The MPorcius Fiction Log takes another look at the Weird Tales Winners, the subject of his longer blog post back in 2017. Both posts being inspired by the fact that in the World Fantasy Convention 1983 Souvenir Book there was…

an article in the program [book] by SF historian Sam Moskowitz entitled “The Most Popular Stories in Weird Tales: 1924 to 1940, with Statistics and Analytical Commentary.

Moskowitz had acquired the set of tally-cards used by editor Farnsworth Wright to decide the most liked writers in Weird Tales.

Where to find this article? Sadly only the Pocket Programme and Progress Report booklets are online for the World Fantasy Convention 1983, not the book itself. But the Moskowitz article was reprinted more recently in Jim van Hise’s Sword & Fantasy No. 13 (2017), which may prove an alternative route for those who want to obtain a copy.

Le Guide Lovecraft (2020)

Christophe Thill’s Le Guide Lovecraft, listed as due in French on 20th March 2020. Thill is the lead editor of the French edition of Joshi’s I Am Providence. There was a 2018 edition of Le Guide Lovecraft in affordable paperback, so I’d imagine this might be an expanded second edition… and with a new and more pleasing cover.

Driftwind

Snagged from the listings. This is what Driftwind would have looked like as Lovecraft opened his mail in November 1931. This particular issue had a checklist that included some of his own publications.

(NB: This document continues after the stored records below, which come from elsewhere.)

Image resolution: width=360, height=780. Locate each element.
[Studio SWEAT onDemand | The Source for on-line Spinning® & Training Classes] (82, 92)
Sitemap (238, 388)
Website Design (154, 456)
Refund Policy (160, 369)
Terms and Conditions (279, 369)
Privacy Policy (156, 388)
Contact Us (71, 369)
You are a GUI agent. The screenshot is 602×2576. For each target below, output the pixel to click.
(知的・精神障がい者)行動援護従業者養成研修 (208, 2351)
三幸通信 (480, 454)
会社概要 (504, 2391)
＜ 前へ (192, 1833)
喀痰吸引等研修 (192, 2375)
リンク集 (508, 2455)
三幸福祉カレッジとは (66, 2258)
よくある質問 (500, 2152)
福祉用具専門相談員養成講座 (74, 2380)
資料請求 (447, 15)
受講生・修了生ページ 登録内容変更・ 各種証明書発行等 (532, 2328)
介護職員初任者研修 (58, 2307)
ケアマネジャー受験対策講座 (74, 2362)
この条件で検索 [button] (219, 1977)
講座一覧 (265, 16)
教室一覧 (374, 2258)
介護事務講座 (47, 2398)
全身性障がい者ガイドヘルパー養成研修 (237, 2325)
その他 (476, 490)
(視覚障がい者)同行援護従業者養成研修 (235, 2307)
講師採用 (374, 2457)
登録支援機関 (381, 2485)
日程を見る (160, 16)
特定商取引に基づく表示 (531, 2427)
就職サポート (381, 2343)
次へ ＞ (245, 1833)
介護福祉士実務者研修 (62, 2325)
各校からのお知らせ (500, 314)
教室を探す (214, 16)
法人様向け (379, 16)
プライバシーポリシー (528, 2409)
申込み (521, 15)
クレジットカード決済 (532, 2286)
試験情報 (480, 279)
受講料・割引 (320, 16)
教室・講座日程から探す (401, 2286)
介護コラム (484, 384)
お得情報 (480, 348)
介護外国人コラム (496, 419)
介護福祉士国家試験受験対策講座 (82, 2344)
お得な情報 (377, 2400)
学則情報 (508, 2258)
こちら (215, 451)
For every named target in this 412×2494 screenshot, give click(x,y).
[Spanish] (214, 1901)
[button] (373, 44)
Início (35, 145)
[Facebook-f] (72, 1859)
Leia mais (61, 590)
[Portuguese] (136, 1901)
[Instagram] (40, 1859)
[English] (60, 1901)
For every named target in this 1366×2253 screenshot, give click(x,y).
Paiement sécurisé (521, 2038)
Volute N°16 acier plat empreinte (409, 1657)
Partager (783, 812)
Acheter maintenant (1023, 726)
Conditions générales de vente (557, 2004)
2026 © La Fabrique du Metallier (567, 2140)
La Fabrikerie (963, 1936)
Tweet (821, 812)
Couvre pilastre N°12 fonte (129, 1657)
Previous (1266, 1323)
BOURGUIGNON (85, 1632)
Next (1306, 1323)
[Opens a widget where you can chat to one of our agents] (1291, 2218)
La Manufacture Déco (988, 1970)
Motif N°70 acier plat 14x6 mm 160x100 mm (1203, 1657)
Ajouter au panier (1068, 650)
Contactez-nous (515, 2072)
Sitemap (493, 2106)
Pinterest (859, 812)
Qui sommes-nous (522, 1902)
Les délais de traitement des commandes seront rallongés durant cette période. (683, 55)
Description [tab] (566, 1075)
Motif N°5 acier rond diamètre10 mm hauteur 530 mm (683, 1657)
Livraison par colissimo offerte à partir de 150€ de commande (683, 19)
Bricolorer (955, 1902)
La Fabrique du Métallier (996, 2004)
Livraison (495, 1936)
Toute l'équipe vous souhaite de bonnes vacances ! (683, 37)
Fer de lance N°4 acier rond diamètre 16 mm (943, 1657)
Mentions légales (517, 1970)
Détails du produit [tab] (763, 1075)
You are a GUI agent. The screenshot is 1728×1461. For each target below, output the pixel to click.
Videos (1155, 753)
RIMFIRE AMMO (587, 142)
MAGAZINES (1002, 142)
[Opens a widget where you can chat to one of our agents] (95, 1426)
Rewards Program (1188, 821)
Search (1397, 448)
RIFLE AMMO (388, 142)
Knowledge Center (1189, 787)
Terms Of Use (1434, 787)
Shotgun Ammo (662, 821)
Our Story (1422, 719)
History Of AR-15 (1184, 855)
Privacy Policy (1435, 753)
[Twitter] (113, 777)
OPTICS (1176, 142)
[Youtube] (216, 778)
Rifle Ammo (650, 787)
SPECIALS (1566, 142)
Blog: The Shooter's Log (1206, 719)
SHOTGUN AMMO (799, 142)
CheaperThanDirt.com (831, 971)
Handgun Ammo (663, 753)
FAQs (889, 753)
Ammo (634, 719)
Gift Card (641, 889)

More covers here and a picture of the editor Walter J. Coates.

And a June 1937 Pantagraph, with a Lovecraft-tribute fan-poem on the cover. The *** .. *** is presumably meant to call attention to the implicit evocation of Lovecraft. A such it’s another item for a possible Encyclopedia of H.P. Lovecraft as a Character.

Union Station

A 1911 photo postcard from Union Station, Providence. Possibly a useful bit of visual information for those crafting graphic novels featuring scenes from Lovecraft’s life. I imagine the trains were much the same a decade or so later. Passenger steam trains only appear to have begun to fade away in the mid 1930s, when one can find mentions of new diesel engines running passenger services on the Providence and Boston line.

In the following May 1926 letter Lovecraft has almost returned home from New York City, and his train is slowing on its approach into Union Station…

… I fumble with bags and wraps in a desperate effort to appear calm -THEN- a delirious marble dome outside the window – a hissing of air brakes – a slackening of speed – surges of ecstasy and dropping of clouds from my eyes and mind – HOMEUNION STATION­ PROVIDENCE!!!! Something snapped – and everything unreal fell away. There was no more excitement; no sense of strangeness, and no perception of the lapse of time since last I stood on that holy ground. […] Simply, I was home­ and home was just as it had always been since I was born there thirty­ six years ago. There is no other place for me. My world is Providence.” — from Selected Letters II.

EconTalk: Harry Houdini

The excellent in-depth podcast EconTalk sprang a Christmas surprise. 90 minutes with Joe Posnanski on the Life and Afterlife of Harry Houdini

Journalist and author Joe Posnanski talks about his book, The Life and Afterlife of Harry Houdini, with EconTalk host Russ Roberts. Posnanski explores the enduring fame of Houdini who remains an iconic cultural figure almost a century after his death. Topics discussed include the nature of celebrity, the nature of ambition, parenting, magic, and the use of public relations to create and sustain reputation and celebrity.

The Black Stone

The Library of America selected a prime “R.E. Howard writes Lovecraft” story as their Free Story of the Week: “The Black Stone”. At the end of 2019 it proved to be at #5 in their end-of-year tally of their most popular stories.

Here it is in Weird Tales for November 1931.

The cover of this issue is also interesting. C.C. Senf provides a bristling black kittee that must have delighted the cat-loving Lovecraft when he saw the picture.